# Instruções de trabalho:
Por favor, traduza para o inglês a frase "Nós defendemos a existência da propriedade privada pois acreditamos na livre iniciativa.", retirada do trecho abaixo sobre a função social da propriedade.

# Trecho extraído:
"""

A legitimidade jurídica com que se sustenta a propriedade, está em não "escapar" do exercício simultâneo e pleno de sua função social extra-subjetiva; é quase um dever social, atribuído ao indivíduo que tem a propriedade de fato e de direito.

Encarando principiológica e axiologicamente a propriedade privada e sua inerente função social, a colisão de princípios que esta igualdade de importância atribui a forças opostas, extrapola em muito a mera limitação fático-jurídica do exercício do direito de propriedade, impondo-se à solução desta "colisão" foco pleno nesta responsabilidade social que, neste momento, deixa de ser atributo jurídico inerente à propriedade, tornando-se um dever de conduta permanente, uma quase obrigação de fazer com relação à forma com que será exercido. Já em 1995 apontava França a importância da correta administração jurídica desta tensão, quanto dizia que o princípio da propriedade individual socialmente limitada era, mais do que "sacrifício", garantia de sua manutenção.(FRANÇA, 1995 p 13).

"Nós defendemos a existência da propriedade privada pois acreditamos na livre iniciativa. Mas o direito de propriedade não pode servir como um instrumento de marginalização da esmagadora maioria da povo brasileiro. A atual sistemática da propriedade, embora a função social esteja prevista expressamente na Carta Magna como elemento fundamental da propriedade e da ordem econômica, induz necessariamente a instabilidade institucional e social brasileira, ameaçando não só a subsistência dos trabalhadores excluídos da sociedade, mas também, da própria propriedade privada. Não é preciso suprimi-la, pois ainda constitui o melhor instrumento para a produção de riqueza: faz-se indispensável à sociedade brasileira reconhecer a função social da propriedade como um princípio essencial à própria existência da propriedade, bem como da Ordem Econômica, em outras palavras, concretizar o bem-estar social exigido pela Constituição Federal para preservar sua própria estabilidade. A função social da propriedade não constitui sacrifício à propriedade privada, mas sim a garantia mais sólida de sua manutenção pacífica". (FRANÇA, Vladimir da Rocha. Função Social da Propriedade na Constituição Federal. In: Revista Jurídica In Verbis - 1/1, Natal, UFRN/CCSA/Curso de Direito, maio/junho de 1995. pp 7/13).

"""

# Dados fornecidos:

"""

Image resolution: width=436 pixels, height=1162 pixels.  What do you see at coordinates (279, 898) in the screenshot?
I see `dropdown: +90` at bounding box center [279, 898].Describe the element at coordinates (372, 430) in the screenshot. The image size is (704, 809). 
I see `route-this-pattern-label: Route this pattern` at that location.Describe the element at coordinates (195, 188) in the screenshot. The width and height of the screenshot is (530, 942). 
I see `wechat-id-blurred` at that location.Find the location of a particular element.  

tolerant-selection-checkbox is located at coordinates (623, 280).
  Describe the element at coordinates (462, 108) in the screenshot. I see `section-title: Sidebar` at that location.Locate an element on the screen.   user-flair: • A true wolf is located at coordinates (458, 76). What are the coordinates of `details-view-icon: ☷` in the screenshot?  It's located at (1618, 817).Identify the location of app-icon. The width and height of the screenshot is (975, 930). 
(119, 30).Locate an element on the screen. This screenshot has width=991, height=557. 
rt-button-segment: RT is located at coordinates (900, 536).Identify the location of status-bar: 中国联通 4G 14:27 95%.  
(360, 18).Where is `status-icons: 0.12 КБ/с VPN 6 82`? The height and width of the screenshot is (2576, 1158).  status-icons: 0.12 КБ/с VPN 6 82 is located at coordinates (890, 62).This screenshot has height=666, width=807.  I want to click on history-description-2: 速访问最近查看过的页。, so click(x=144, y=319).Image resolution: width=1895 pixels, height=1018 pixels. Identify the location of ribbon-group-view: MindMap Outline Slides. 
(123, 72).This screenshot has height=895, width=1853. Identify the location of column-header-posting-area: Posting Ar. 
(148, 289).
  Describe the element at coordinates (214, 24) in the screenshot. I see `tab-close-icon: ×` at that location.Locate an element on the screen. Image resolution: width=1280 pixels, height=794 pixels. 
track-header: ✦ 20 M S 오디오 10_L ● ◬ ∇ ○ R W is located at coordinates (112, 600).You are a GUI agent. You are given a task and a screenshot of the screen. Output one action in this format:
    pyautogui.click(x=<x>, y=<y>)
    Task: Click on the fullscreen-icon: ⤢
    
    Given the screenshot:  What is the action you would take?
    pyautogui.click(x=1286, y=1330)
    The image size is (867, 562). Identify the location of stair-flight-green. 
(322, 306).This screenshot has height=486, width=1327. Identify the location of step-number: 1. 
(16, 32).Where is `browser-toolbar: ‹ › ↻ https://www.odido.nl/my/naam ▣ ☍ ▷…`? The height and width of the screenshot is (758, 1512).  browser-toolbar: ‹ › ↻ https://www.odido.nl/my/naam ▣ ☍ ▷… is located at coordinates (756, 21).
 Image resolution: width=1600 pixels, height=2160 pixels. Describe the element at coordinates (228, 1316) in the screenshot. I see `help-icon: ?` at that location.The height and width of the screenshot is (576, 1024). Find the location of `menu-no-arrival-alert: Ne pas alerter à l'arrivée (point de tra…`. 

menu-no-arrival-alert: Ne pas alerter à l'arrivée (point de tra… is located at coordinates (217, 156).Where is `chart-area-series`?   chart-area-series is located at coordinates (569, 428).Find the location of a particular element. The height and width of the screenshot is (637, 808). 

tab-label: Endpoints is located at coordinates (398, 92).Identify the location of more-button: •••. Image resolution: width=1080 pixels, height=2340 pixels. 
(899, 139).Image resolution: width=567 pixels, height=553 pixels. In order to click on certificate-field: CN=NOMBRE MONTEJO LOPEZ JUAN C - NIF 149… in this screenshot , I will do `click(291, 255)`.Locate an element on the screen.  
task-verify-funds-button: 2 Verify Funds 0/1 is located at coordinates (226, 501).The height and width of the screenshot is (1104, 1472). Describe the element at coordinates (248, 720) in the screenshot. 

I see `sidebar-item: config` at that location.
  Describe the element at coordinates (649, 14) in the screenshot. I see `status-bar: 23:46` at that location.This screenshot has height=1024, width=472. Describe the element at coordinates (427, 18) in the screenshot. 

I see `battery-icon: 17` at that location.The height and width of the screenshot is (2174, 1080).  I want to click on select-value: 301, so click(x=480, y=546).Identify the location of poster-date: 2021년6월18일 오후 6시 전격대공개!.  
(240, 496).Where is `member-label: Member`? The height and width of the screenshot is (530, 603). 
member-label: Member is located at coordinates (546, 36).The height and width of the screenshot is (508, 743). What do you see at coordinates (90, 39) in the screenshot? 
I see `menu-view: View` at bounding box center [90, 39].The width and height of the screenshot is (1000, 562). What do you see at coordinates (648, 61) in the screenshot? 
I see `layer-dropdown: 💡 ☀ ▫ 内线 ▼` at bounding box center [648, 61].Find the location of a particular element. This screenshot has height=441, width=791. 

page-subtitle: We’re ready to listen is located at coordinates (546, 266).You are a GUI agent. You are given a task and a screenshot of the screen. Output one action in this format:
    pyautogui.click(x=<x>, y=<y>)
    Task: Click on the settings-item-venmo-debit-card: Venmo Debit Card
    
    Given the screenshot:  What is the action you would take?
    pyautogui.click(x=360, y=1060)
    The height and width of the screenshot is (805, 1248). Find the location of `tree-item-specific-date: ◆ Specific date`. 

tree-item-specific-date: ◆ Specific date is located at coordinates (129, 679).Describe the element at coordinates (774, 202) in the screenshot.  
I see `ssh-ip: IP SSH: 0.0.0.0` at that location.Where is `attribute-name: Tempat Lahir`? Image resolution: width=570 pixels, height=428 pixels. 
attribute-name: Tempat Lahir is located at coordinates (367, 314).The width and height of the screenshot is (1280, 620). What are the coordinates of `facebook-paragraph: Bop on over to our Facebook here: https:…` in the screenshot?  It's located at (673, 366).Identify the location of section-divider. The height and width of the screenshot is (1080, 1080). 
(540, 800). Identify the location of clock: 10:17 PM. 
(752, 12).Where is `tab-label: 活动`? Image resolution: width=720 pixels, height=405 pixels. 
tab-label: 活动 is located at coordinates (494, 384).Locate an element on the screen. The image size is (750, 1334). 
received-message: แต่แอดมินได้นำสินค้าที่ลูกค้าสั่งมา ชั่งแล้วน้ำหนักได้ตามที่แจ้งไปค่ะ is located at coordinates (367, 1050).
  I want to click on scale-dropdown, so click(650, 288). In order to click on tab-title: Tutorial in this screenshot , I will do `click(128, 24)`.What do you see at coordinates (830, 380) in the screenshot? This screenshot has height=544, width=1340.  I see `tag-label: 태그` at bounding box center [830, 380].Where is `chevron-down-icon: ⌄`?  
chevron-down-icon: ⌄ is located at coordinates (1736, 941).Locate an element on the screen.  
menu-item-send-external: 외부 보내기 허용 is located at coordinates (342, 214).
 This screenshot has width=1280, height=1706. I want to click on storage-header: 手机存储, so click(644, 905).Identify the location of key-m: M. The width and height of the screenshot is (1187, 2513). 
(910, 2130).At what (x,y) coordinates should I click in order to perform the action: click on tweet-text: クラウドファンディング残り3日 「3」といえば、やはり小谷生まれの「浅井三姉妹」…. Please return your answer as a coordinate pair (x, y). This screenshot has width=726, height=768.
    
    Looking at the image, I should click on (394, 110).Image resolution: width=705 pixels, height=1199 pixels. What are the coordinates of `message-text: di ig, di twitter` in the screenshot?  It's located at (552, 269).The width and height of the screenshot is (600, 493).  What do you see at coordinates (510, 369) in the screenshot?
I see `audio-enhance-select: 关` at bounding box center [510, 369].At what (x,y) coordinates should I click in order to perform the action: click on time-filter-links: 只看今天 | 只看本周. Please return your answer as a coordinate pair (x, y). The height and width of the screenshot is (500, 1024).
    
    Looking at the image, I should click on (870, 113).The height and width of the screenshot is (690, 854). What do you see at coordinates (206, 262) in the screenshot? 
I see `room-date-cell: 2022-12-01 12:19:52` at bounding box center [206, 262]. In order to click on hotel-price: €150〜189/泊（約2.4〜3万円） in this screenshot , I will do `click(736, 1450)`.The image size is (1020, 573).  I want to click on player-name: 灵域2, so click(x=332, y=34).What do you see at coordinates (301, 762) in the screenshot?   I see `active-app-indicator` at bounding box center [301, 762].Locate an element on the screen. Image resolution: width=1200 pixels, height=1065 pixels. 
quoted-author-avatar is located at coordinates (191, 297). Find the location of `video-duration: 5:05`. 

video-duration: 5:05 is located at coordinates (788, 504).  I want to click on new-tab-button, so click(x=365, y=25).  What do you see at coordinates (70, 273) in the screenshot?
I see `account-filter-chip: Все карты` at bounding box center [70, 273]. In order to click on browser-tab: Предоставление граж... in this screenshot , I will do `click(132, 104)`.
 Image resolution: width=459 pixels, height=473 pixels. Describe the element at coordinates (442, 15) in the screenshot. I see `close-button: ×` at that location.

"""

# Solução do problema:
We defend the existence of private property because we believe in free enterprise.